[[ Records for this task open ]]

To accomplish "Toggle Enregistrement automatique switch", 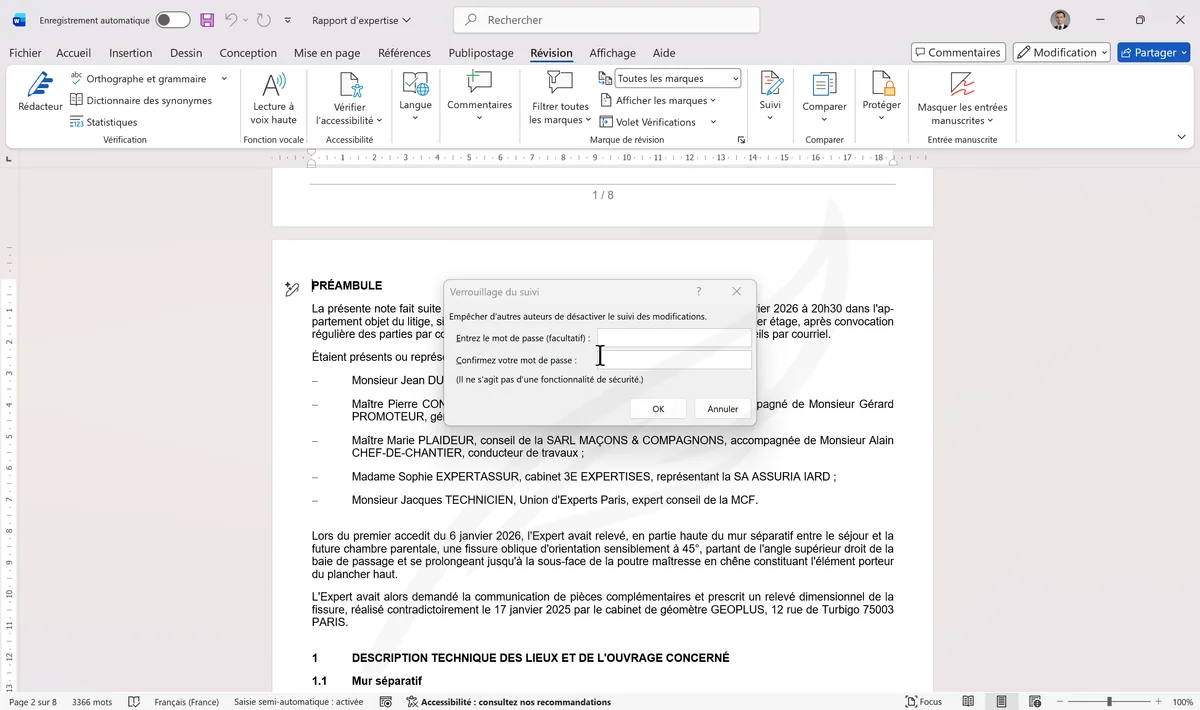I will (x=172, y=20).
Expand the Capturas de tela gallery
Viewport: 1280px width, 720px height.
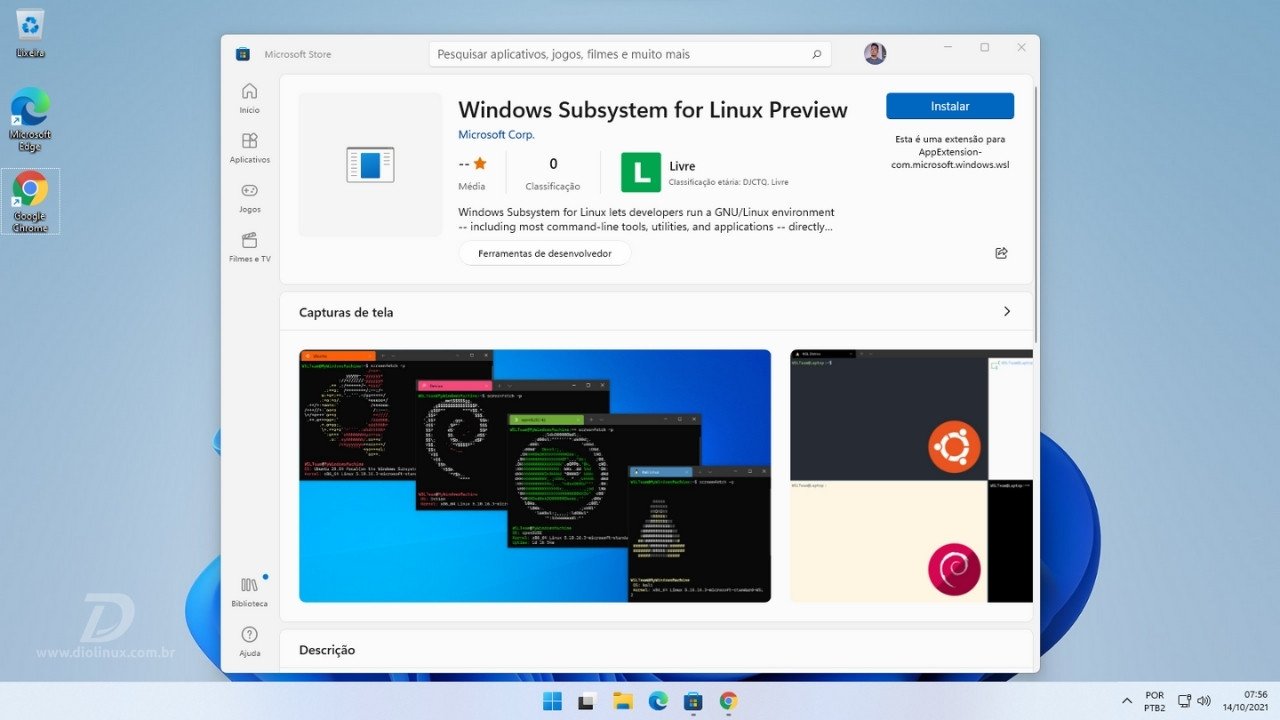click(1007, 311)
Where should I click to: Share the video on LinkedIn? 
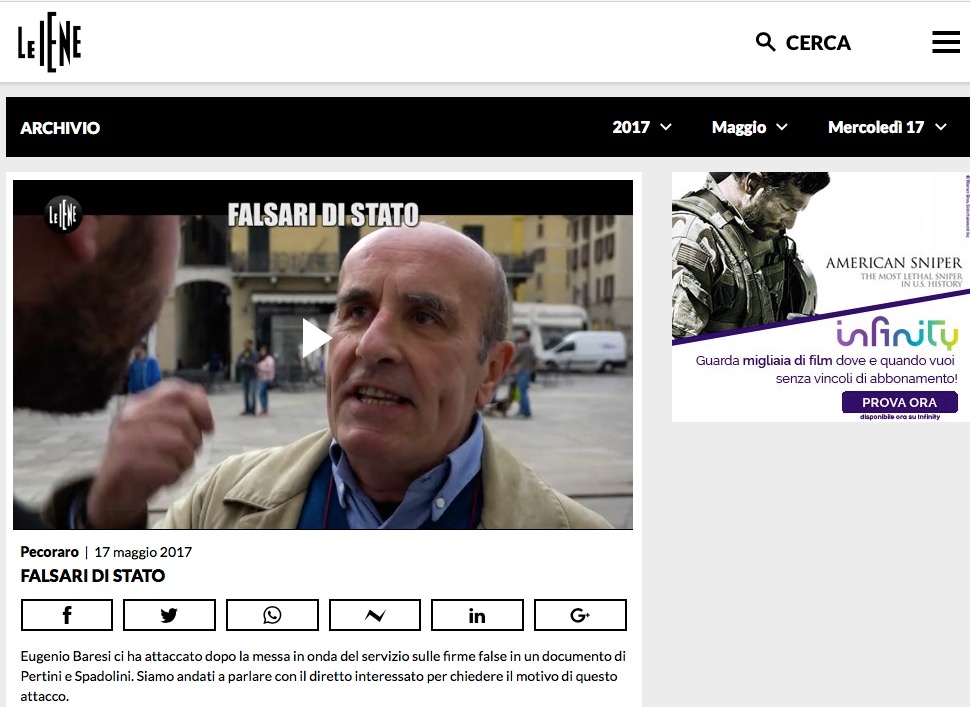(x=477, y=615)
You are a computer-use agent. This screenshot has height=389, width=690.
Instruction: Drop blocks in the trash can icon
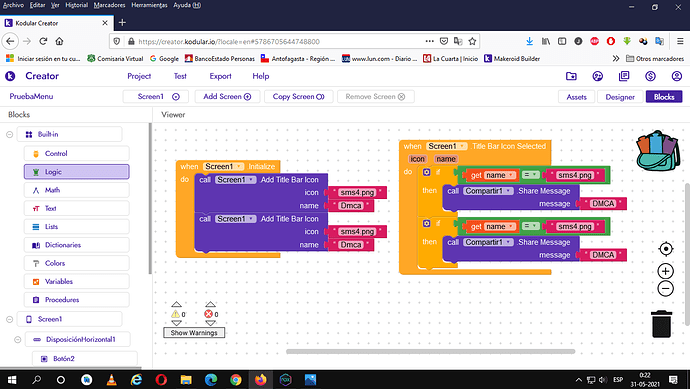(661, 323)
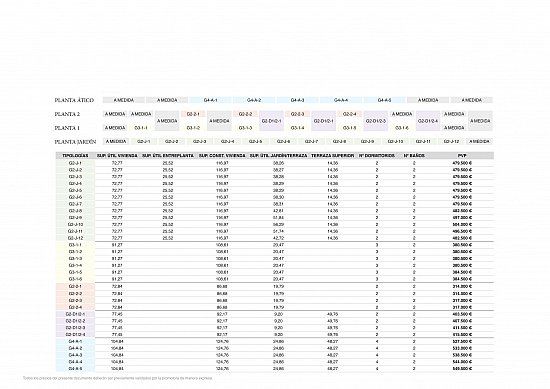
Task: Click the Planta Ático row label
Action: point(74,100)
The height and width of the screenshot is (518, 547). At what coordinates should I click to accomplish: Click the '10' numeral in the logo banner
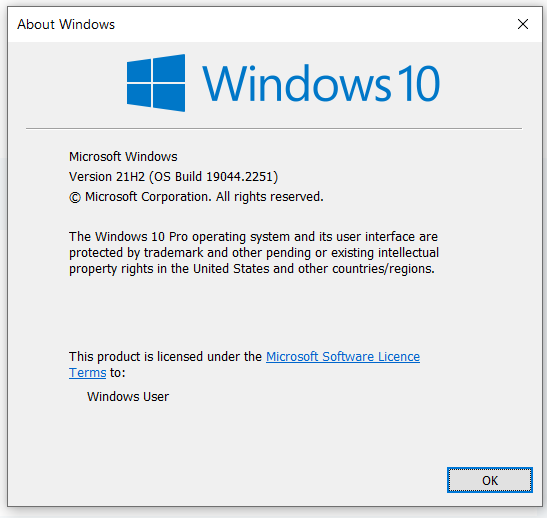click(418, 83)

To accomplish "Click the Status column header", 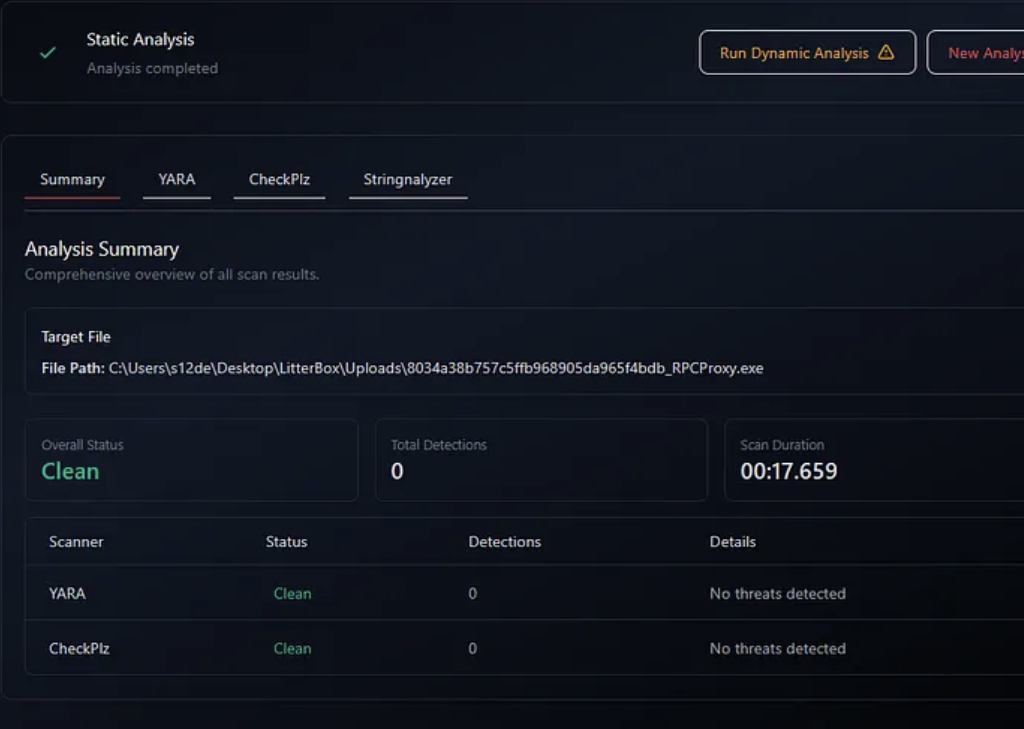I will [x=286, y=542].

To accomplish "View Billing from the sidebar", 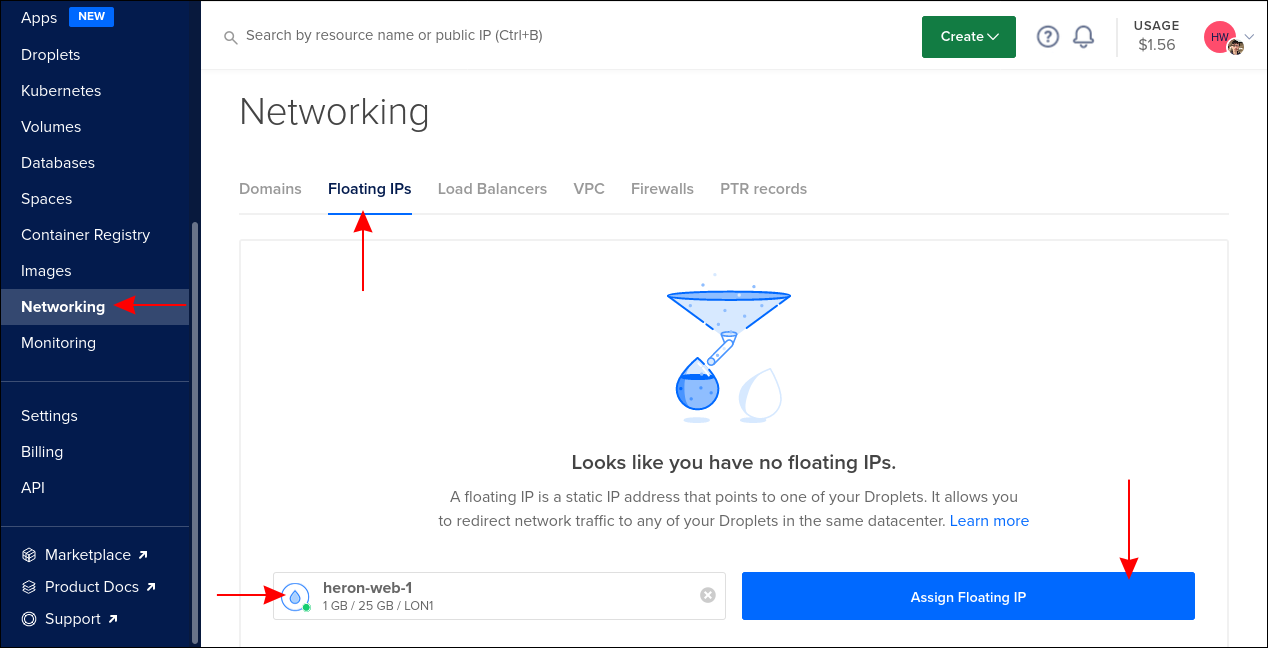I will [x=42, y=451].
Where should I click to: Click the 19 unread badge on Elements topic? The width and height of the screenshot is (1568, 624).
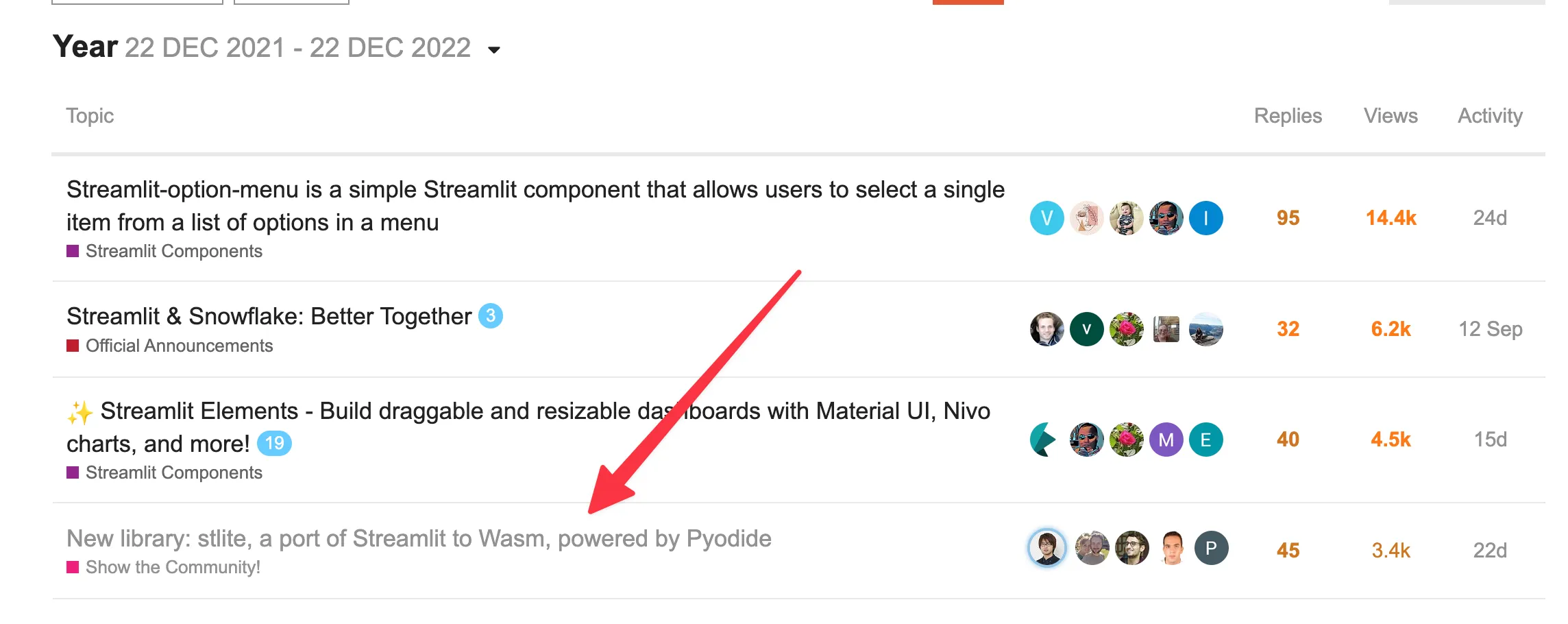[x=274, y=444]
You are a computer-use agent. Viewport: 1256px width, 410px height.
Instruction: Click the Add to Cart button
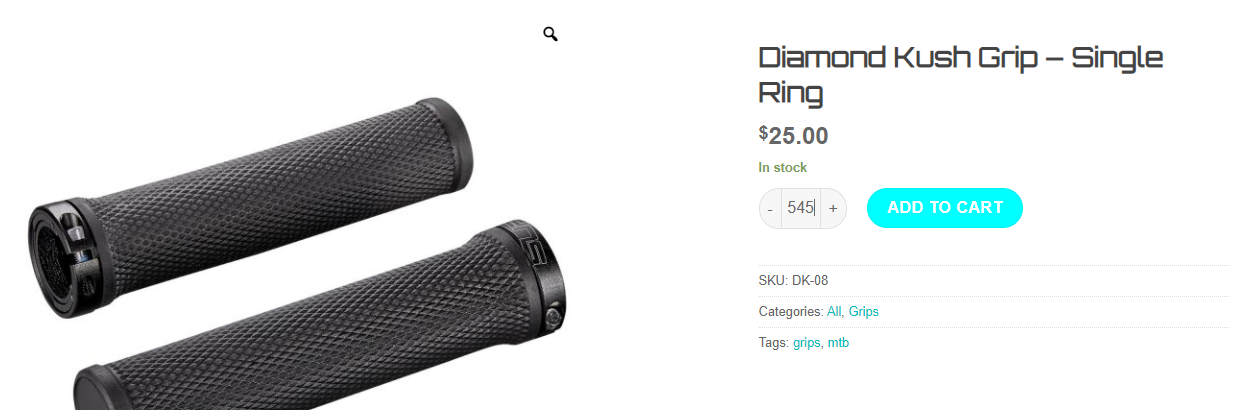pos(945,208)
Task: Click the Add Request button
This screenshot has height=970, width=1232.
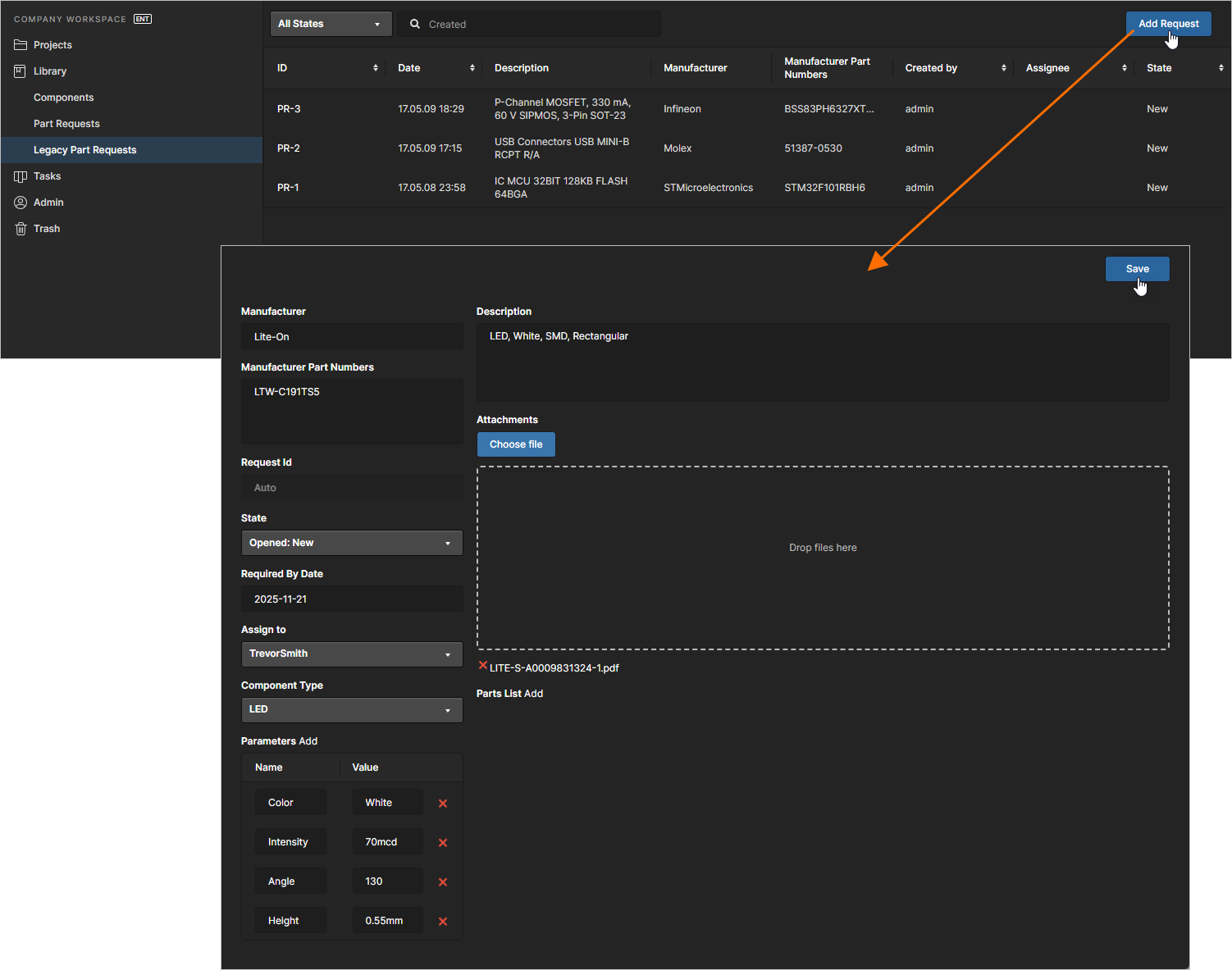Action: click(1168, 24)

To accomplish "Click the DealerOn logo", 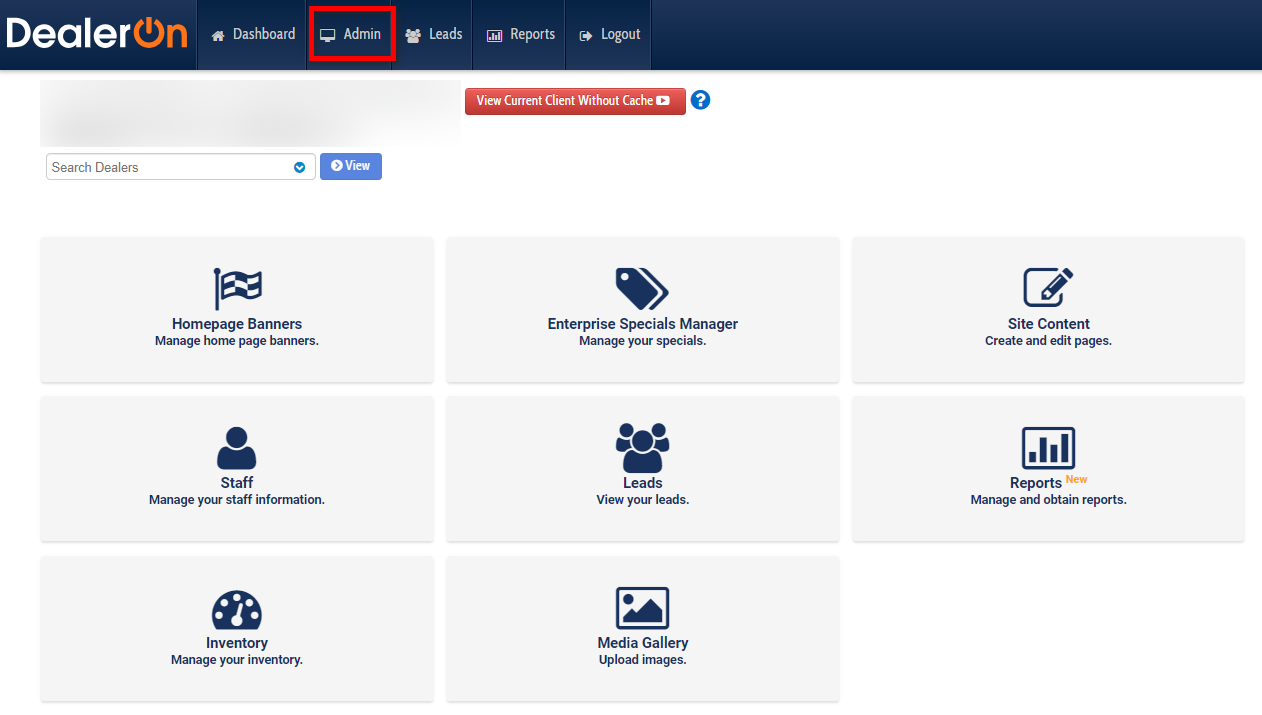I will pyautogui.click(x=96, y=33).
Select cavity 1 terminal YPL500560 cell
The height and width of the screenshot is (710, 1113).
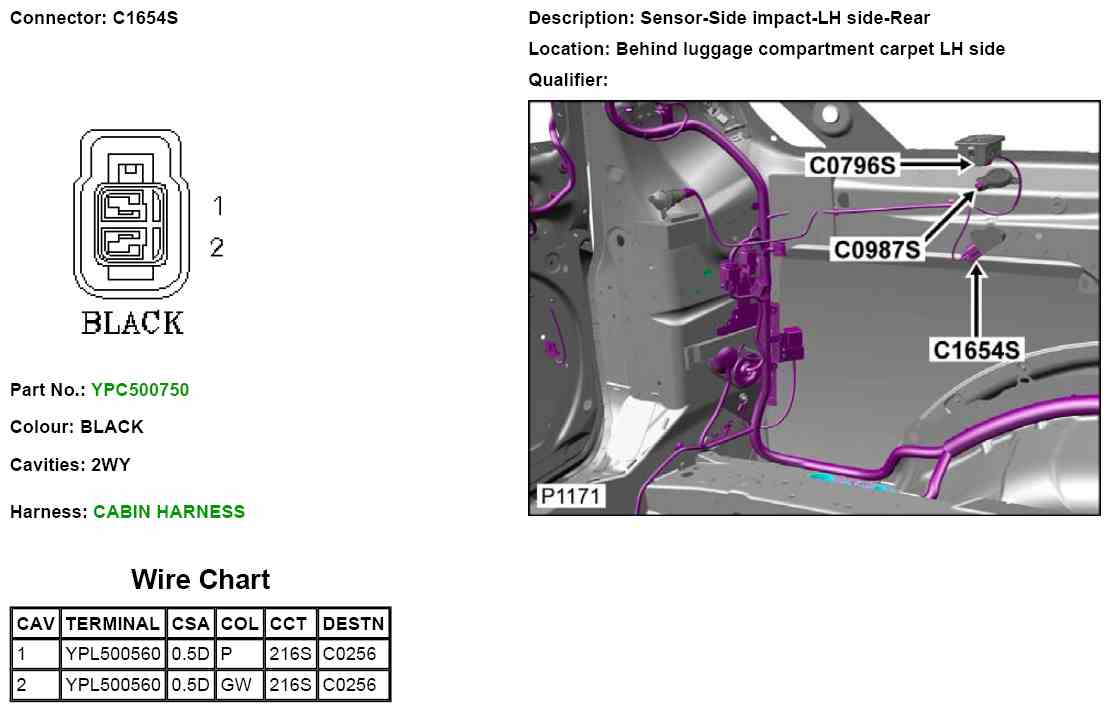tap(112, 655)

[[ Records for this task closed ]]

**Work order**. Go through the listing above and copy each line in which the string "agent" is found.

**Output for this task**.
You are a computer-use agent. This screenshot has height=389, width=690.
You are a computer-use agent. Viewport: 1256px width, 410px height.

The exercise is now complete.